Apakah kita mendapat manfaat karena Ia mengizinkan hal itu sampai sekarang? ”Yehuwa tidak lambat sehubungan dengan janjinya, seperti anggapan beberapa orang, tetapi ia sabar kepada kamu karena ia tidak ingin seorang pun dibinasakan tetapi ingin agar semuanya bertobat.” (2 Ptr. 3:9) Jika Allah seketika itu juga mengeksekusi Adam dan Hawa, setelah mereka berdosa, tidak seorang pun dari kita akan hidup sekarang ini. Tentu hal itu tidak kita inginkan. Lagipula, jika Allah pada suatu saat nanti membinasakan semua yang berdosa, kita tidak akan pernah dilahirkan. Kenyataan bahwa Allah membiarkan dunia yang penuh dosa ini ada sampai sekarang telah membuka kesempatan bagi kita untuk hidup dan mempelajari jalan-jalan-Nya, untuk membuat perubahan yang diperlukan dalam kehidupan kita, dan mendapatkan manfaat dari persediaan-Nya yang pengasih untuk hidup kekal. Bahwa Yehuwa mengaruniakan kesempatan ini kepada kita, adalah bukti kasih yang besar di pihak-Nya. Alkitab menunjukkan bahwa Allah telah menetapkan waktu untuk membinasakan sistem yang fasik ini dan segera akan melaksanakannya.—Hab. 2:3; Zef. 1:14.

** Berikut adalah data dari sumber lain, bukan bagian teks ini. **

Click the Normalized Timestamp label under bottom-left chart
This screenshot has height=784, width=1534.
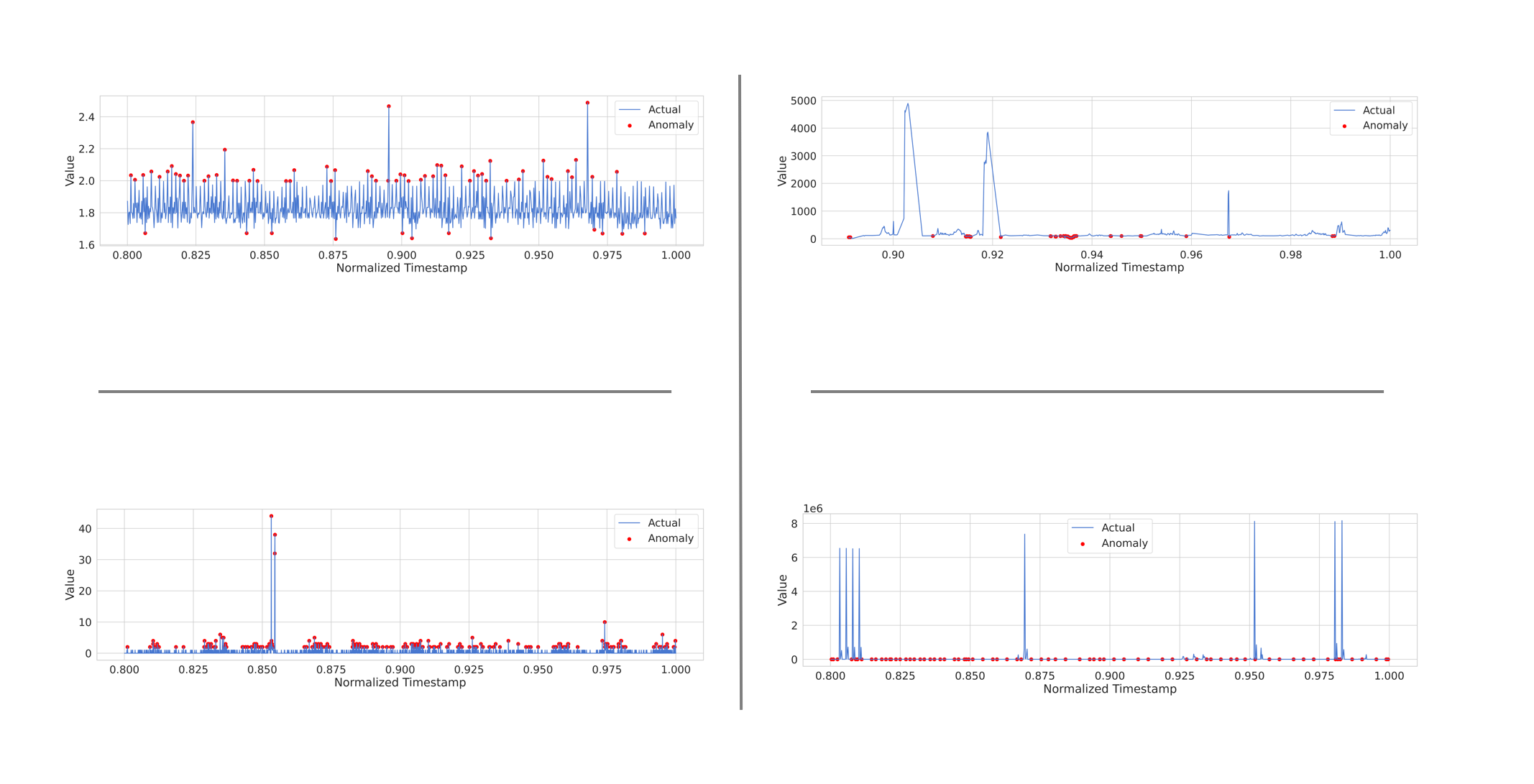click(x=400, y=683)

Allah dapat dan akan melenyapkan semua kerugian yang dialami hamba-hamba-Nya dalam sistem ini. Allah bukan Pribadi yang menyebabkan penderitaan. Akan tetapi, melalui Yesus Kristus, Allah akan membangkitkan orang mati, menyembuhkan orang-orang yang taat dari semua penyakit, menyingkirkan semua bekas dosa, dan bahkan menghilangkan kesedihan di masa lampau dari pikiran kita.—Yoh. 5:28, 29; Pny. 21:4; Yes. 65:17.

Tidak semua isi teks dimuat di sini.